Remarkably this topic that is not for public discussion was the very policy that brought down the government. Socrates fell on his sword after he had failed to win support from the right-wing opposition for his latest austerity measures, the fourth such package in 12 months. Nevertheless, the new austerity programme, whose details must wait until after an assessment by troika experts who visit Lisbon this week to ‘open the books’, will be even tougher.
Further compounding the violation of Portuguese sovereignty and democracy, it is now emerging that it was the European Central Bank that pulled the plug on the Portuguese economy and forced the government to apply for a bail-out.
Last Monday, Portuguese banks announced they would stop buying government bonds if Lisbon did not seek a bail-out. Without the support of domestic banks, Socrates had no choice but to request an external lifeline.
On Thursday, although the ECB chief later denied it, the head of the country's banking association, Antonio de Sousa, said that he had had ‘clear instructions" from the ECB and the Bank of Portugal to cut off the tap.
‘When it became clear that state financing needs implied more funding by banks, banks said this could not be done because they had clear instructions from the Bank of Portugal and ECB to do the opposite, to diminish their exposure and not increase it,’ he said.
There is no more important issue in this election than whether Portugal shall continue to cut ever more deeply and sharply to ensure the stability of core European banks who engaged in their own form of predatory lending to the EU’s periphery. But Brussels, Frankfurt and Berlin have declared such topics off limits.
This is just the most extreme, emergency version of what European elites would wish on all states. The new ‘economic governance’ rules approved last month affect all EU states, not just those in the eurozone, despite 10 Downing Street’s reassurances to the contrary, and are also in essence a prescription for taking key areas of policy, notably pensions, wages and wider questions of public spending, out of the realm of partisan politics, just as monetary policy has been politically neutered by its transfer to independent central banks.

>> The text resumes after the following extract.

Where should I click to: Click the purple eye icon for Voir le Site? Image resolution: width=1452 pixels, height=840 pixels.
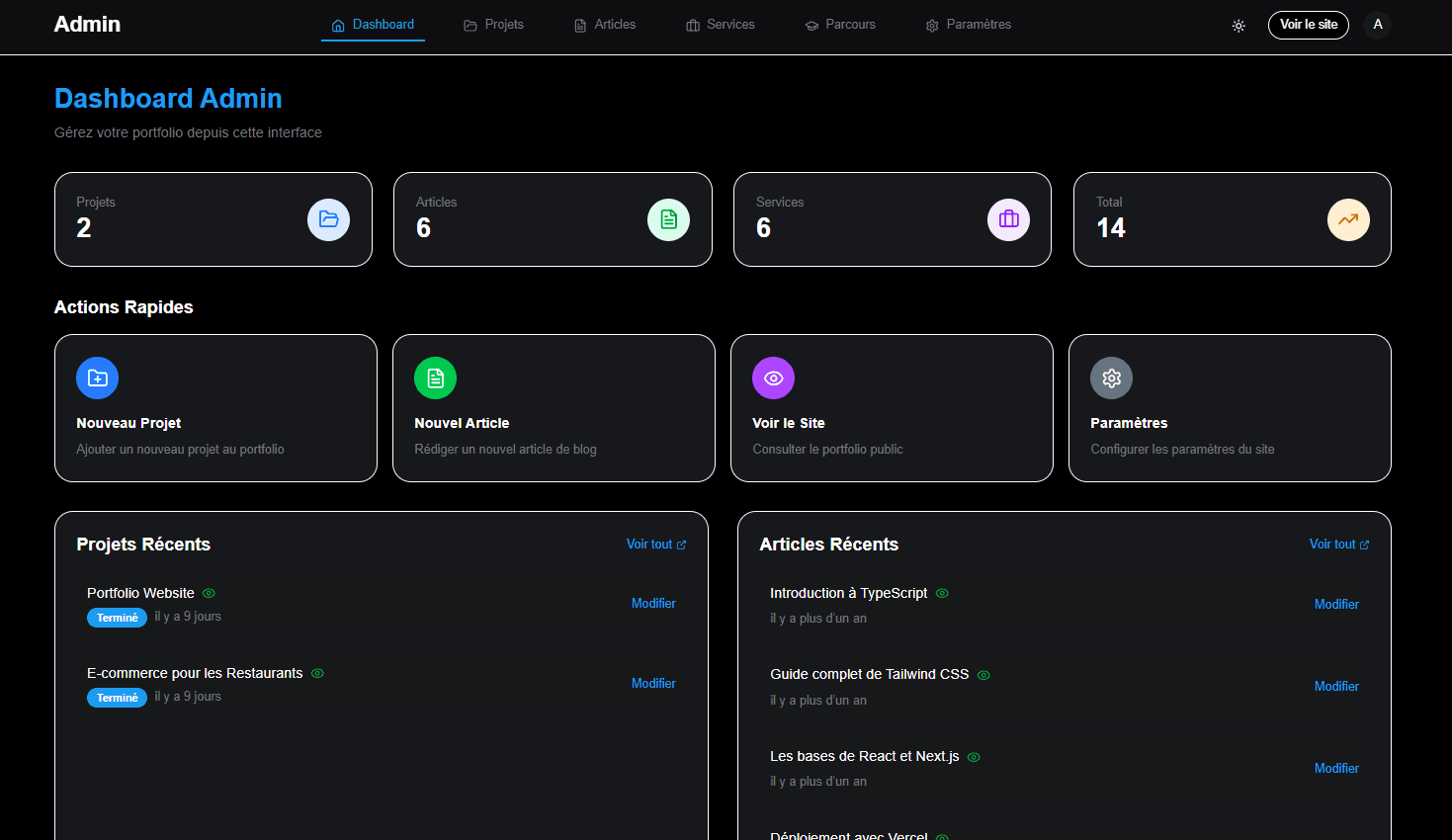click(773, 378)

Brussels officials regularly say that these issues are ‘too important’ to be ‘politicised’.
What they mean is that they are too important to be decided democratically, that they must be insulated from ‘irrational’ voters.
We are steadily moving towards a form of governance that is post-political, co-ordinated by ‘experts’. The EU system has exploited the eurozone crisis to accelerate this tendency.
One irony in this process is that one of the main characters involved in this gelding of democracy, the European Commission’s Portuguese chief, Jose Manuel Barroso, in the 1970s was himself a fighter against the Salazar dictatorship. The irony that three and a half decades later, he would be one of the architects of the delimiting of Portugal’s relatively young democracy must not be lost on many of his countrymen.
But of course, he has long since ceased to be a politician. He is now an ‘expert’ too.